### DOCUMENT SECTION
--*--

Organiser said on BBC Points West that it's down to costs of litter clearance - estimated at up to £25k this year. 

So Bristol City Council can afford to pay Playing Out almost £100k to shut down a few streets in Bristol's posh bits so Jocasta and her kids can pose for some pics in an empty street for Bristol Post. 

But it can't support a festival that attracts ten of thousands of people to a part of Bristol that could really do with the income.  

Nothing to do with the fact that the mayor's daughter owns Playing Out? 

Or that the residents of St Pauls have been making life very awkward for the red trousered ghoosk recently over the introduction of residents parking zones?


----------



## gosub (Jun 27, 2015)

Moving it from July was a shit idea weather wise anyway


----------



## ska invita (Jun 27, 2015)

gosub said:


> Moving it from July was a shit idea weather wise anyway


i dont think they moved it out of choice, i think they were buying time....and ran out of it
didnt have the funding in place for july

i expect


----------



## DaveCinzano (Jun 27, 2015)

gosub said:


> Moving it from July was a shit idea weather wise anyway


Not really, it's happened before and it was fine - not ideal but doable.


----------



## DaveCinzano (Jun 27, 2015)

big eejit said:


> Organiser said on BBC Points West that it's down to costs of litter clearance - estimated at up to £25k this year.
> 
> So Bristol City Council can afford to pay Playing Out almost £100k to shut down a few streets in Bristol's posh bits so Jocasta and her kids can pose for some pics in an empty street for Bristol Post.
> 
> ...


Plus A&SC has a habit of threatening individual committee members with criminal charges should anyone attending Carnival get hurt for whatever reason.


----------



## BlackArab (Jun 30, 2015)

Event mgt issues more than anything, Ferguson had little to do with this. Yo're right DC especially since the Love Parade disaster, they won't take chances anymore.


----------



## ska invita (Jun 30, 2015)

BlackArab said:


> Yo're right DC especially since the Love Parade disaster, they won't take chances anymore.


What happened with Love Parade BA?


----------



## BlackArab (Jun 30, 2015)

ska invita said:


> What happened with Love Parade BA?



It's the one most authorities, event managers etc lose sleep over since

https://en.wikipedia.org/wiki/Love_Parade_disaster


----------



## JTG (Jul 24, 2015)

--*--

### SOURCE EXCERPT
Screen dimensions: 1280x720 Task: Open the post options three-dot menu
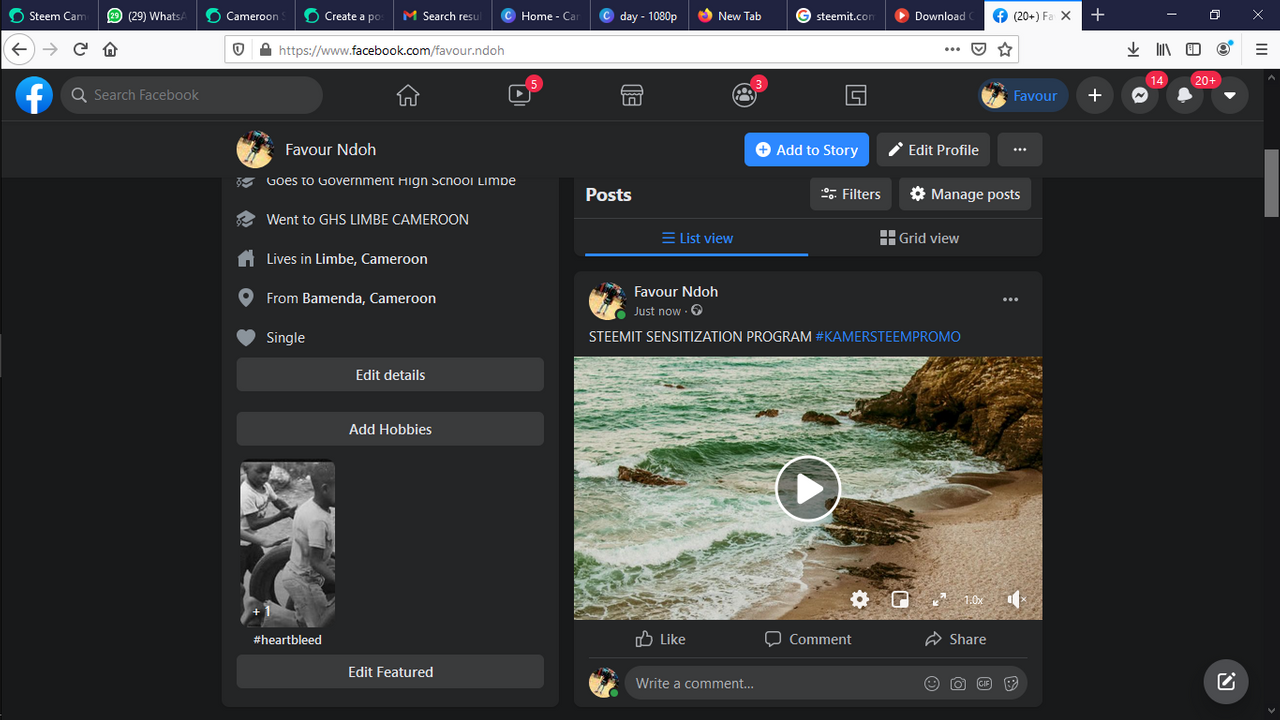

--*--

### CHALLENGES
**a)** In the forum thread about the Bristol carnival, what did the organiser on BBC Points West say litter clearance was estimated to cost this year?
**b)** Echo everything in the forum thread about the Bristol carnival from "Or that the" down to "residents parking zones?".
**c)** Give what follows in the forum thread about the Bristol carnival, picking up from the point where it stops.

### RESULTS FOR THE EXERCISE
**a)** Up to £25k.

**b)**
Or that the residents of St Pauls have been making life very awkward for the red trousered ghoosk recently over the introduction of residents parking zones?

**c)**
BlackArab said:


> Event mgt issues more than anything, Ferguson had little to do with this. Yo're right DC especially since the Love Parade disaster, they won't take chances anymore.


Yep. It's just too expensive to run with the numbers that turn up.


----------



## ska invita (Jul 24, 2015)

JTG said:


> Yep. It's just too expensive to run with the numbers that turn up.


"Organiser said on BBC Points West that it's down to costs of litter clearance - estimated at up to £25k this year."


----------



## JTG (Jul 24, 2015)

ska invita said:


> "Organiser said on BBC Points West that it's down to costs of litter clearance - estimated at up to £25k this year."


That's as maybe, I've spoken to people though


----------



## ska invita (Jul 24, 2015)

JTG said:


> That's as maybe, I've spoken to people though


And what did you glean?


----------



## JTG (Jul 24, 2015)

ska invita said:


> And what did you glean?


More than I'm allowed to say


----------



## ska invita (Jul 24, 2015)

JTG said:


> More than I'm allowed to say


----------



## fizzerbird (Jul 24, 2015)

So is it happening or not?

Im confused?


----------



## ska invita (Jul 24, 2015)

fizzerbird said:


> So is it happening or not?
> 
> Im confused?


No, sadly not


----------



## fizzerbird (Jul 24, 2015)

ska invita said:


> No, sadly not



oh, well thats just a huge crock of shit then...


----------



## William of Walworth (Jul 28, 2015)

Maybe it'll all get revived for 2016, you have to hope?


----------



## ska invita (Jul 28, 2015)

William of Walworth said:


> Maybe it'll all get revived for 2016, you have to hope?


it has skipped years before....


----------



## big eejit (Nov 13, 2015)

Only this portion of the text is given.